**Task objective:** Provide an exact repetition of every entry, with no word altered.

==== Data to process

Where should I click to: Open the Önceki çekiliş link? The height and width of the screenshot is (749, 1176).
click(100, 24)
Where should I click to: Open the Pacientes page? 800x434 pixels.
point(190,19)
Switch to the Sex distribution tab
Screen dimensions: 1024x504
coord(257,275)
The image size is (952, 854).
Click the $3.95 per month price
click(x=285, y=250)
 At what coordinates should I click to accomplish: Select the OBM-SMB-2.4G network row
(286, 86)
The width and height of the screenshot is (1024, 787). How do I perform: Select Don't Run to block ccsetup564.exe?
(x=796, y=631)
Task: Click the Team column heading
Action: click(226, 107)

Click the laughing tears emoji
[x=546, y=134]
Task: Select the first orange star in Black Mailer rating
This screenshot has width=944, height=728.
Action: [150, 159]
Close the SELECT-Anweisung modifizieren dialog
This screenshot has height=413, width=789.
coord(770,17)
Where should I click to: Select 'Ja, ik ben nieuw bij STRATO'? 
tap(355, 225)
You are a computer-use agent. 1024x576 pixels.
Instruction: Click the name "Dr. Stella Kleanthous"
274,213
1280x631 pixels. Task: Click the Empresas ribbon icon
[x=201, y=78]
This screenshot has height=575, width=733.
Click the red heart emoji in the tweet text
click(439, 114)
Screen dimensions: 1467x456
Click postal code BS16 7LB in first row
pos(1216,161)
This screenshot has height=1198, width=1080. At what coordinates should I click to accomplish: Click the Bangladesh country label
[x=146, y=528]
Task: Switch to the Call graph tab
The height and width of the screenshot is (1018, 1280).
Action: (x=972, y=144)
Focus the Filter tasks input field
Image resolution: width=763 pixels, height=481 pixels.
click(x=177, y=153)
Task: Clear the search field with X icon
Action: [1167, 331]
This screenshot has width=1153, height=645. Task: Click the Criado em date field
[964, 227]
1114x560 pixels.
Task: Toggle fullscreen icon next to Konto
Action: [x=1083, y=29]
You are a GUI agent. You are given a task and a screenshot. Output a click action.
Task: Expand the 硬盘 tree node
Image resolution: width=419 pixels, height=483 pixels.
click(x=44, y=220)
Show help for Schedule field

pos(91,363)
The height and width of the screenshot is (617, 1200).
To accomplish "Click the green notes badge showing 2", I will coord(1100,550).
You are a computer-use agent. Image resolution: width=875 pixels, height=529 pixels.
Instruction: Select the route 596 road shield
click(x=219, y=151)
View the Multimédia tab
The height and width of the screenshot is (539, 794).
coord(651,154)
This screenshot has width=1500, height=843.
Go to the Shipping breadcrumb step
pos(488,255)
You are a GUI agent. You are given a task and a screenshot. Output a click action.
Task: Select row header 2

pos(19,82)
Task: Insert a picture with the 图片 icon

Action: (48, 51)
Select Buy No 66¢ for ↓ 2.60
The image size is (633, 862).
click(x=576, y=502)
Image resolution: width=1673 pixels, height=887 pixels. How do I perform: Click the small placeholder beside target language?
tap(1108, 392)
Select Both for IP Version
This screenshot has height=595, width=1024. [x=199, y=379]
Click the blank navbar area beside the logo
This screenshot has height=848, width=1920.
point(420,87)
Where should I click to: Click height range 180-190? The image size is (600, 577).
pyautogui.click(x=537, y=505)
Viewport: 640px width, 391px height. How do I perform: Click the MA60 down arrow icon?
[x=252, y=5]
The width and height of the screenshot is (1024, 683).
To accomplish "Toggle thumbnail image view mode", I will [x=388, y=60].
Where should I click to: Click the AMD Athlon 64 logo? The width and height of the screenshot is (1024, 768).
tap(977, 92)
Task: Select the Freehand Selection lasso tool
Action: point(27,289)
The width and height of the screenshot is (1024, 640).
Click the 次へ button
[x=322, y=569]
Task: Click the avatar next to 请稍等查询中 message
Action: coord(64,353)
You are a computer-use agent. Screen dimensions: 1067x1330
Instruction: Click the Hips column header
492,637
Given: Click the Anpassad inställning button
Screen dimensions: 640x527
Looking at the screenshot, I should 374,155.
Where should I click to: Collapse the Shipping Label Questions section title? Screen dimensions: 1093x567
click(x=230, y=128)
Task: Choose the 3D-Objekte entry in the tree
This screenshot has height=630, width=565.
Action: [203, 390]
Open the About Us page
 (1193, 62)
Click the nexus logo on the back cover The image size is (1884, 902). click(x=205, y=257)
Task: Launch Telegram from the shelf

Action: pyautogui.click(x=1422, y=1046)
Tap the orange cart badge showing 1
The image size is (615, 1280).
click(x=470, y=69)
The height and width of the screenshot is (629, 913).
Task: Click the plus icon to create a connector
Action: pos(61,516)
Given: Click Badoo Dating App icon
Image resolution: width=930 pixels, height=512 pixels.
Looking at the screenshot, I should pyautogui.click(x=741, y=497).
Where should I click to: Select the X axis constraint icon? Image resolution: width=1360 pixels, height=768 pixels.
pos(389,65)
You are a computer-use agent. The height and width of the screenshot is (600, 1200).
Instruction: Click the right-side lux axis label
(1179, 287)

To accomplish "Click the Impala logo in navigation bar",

========

**Output of the exercise:**
Where should I click to: Open the Önceki çekiliş link? The height and width of the screenshot is (749, 1176).
click(100, 24)
Where should I click to: Open the Pacientes page? 800x434 pixels.
point(190,19)
Switch to the Sex distribution tab
Screen dimensions: 1024x504
coord(257,275)
The image size is (952, 854).
Click the $3.95 per month price
click(x=285, y=250)
 At what coordinates should I click to accomplish: Select the OBM-SMB-2.4G network row
(286, 86)
The width and height of the screenshot is (1024, 787). How do I perform: Select Don't Run to block ccsetup564.exe?
(x=796, y=631)
Task: Click the Team column heading
Action: click(226, 107)

Click the laughing tears emoji
[x=546, y=134]
Task: Select the first orange star in Black Mailer rating
This screenshot has width=944, height=728.
Action: [150, 159]
Close the SELECT-Anweisung modifizieren dialog
This screenshot has height=413, width=789.
coord(770,17)
Where should I click to: Select 'Ja, ik ben nieuw bij STRATO'? 
tap(355, 225)
You are a computer-use agent. 1024x576 pixels.
Instruction: Click the name "Dr. Stella Kleanthous"
274,213
1280x631 pixels. Task: Click the Empresas ribbon icon
[x=201, y=78]
This screenshot has height=575, width=733.
Click the red heart emoji in the tweet text
click(439, 114)
Screen dimensions: 1467x456
Click postal code BS16 7LB in first row
pos(1216,161)
This screenshot has height=1198, width=1080. At what coordinates should I click to accomplish: Click the Bangladesh country label
[x=146, y=528]
Task: Switch to the Call graph tab
The height and width of the screenshot is (1018, 1280).
Action: (x=972, y=144)
Focus the Filter tasks input field
Image resolution: width=763 pixels, height=481 pixels.
click(x=177, y=153)
Task: Clear the search field with X icon
Action: [1167, 331]
This screenshot has width=1153, height=645. Task: Click the Criado em date field
[964, 227]
1114x560 pixels.
Task: Toggle fullscreen icon next to Konto
Action: [x=1083, y=29]
You are a GUI agent. You are given a task and a screenshot. Output a click action.
Task: Expand the 硬盘 tree node
Image resolution: width=419 pixels, height=483 pixels.
click(x=44, y=220)
Show help for Schedule field

pos(91,363)
The height and width of the screenshot is (617, 1200).
To accomplish "Click the green notes badge showing 2", I will coord(1100,550).
You are a computer-use agent. Image resolution: width=875 pixels, height=529 pixels.
Instruction: Select the route 596 road shield
click(x=219, y=151)
View the Multimédia tab
The height and width of the screenshot is (539, 794).
coord(651,154)
This screenshot has width=1500, height=843.
Go to the Shipping breadcrumb step
pos(488,255)
You are a GUI agent. You are given a task and a screenshot. Output a click action.
Task: Select row header 2

pos(19,82)
Task: Insert a picture with the 图片 icon

Action: (48, 51)
Select Buy No 66¢ for ↓ 2.60
The image size is (633, 862).
click(x=576, y=502)
Image resolution: width=1673 pixels, height=887 pixels. How do I perform: Click the small placeholder beside target language?
tap(1108, 392)
Select Both for IP Version
This screenshot has height=595, width=1024. [x=199, y=379]
Click the blank navbar area beside the logo
This screenshot has height=848, width=1920.
point(420,87)
Where should I click to: Click height range 180-190? The image size is (600, 577).
pyautogui.click(x=537, y=505)
Viewport: 640px width, 391px height. How do I perform: Click the MA60 down arrow icon?
[x=252, y=5]
The width and height of the screenshot is (1024, 683).
To accomplish "Toggle thumbnail image view mode", I will [x=388, y=60].
Where should I click to: Click the AMD Athlon 64 logo? The width and height of the screenshot is (1024, 768).
tap(977, 92)
Task: Select the Freehand Selection lasso tool
Action: point(27,289)
The width and height of the screenshot is (1024, 640).
Click the 次へ button
[x=322, y=569]
Task: Click the avatar next to 请稍等查询中 message
Action: coord(64,353)
You are a computer-use agent. Screen dimensions: 1067x1330
Instruction: Click the Hips column header
492,637
Given: Click the Anpassad inställning button
Screen dimensions: 640x527
Looking at the screenshot, I should 374,155.
Where should I click to: Collapse the Shipping Label Questions section title? Screen dimensions: 1093x567
click(x=230, y=128)
Task: Choose the 3D-Objekte entry in the tree
This screenshot has height=630, width=565.
Action: [203, 390]
Open the About Us page
 (1193, 62)
Click the nexus logo on the back cover The image size is (1884, 902). click(x=205, y=257)
Task: Launch Telegram from the shelf

Action: pyautogui.click(x=1422, y=1046)
Tap the orange cart badge showing 1
The image size is (615, 1280).
click(x=470, y=69)
The height and width of the screenshot is (629, 913).
Task: Click the plus icon to create a connector
Action: pos(61,516)
Given: Click Badoo Dating App icon
Image resolution: width=930 pixels, height=512 pixels.
Looking at the screenshot, I should pyautogui.click(x=741, y=497).
Where should I click to: Select the X axis constraint icon? Image resolution: width=1360 pixels, height=768 pixels.
pos(389,65)
You are a computer-use agent. The height and width of the screenshot is (600, 1200).
Instruction: Click the right-side lux axis label
(1179, 287)

To accomplish "Click the Impala logo in navigation bar",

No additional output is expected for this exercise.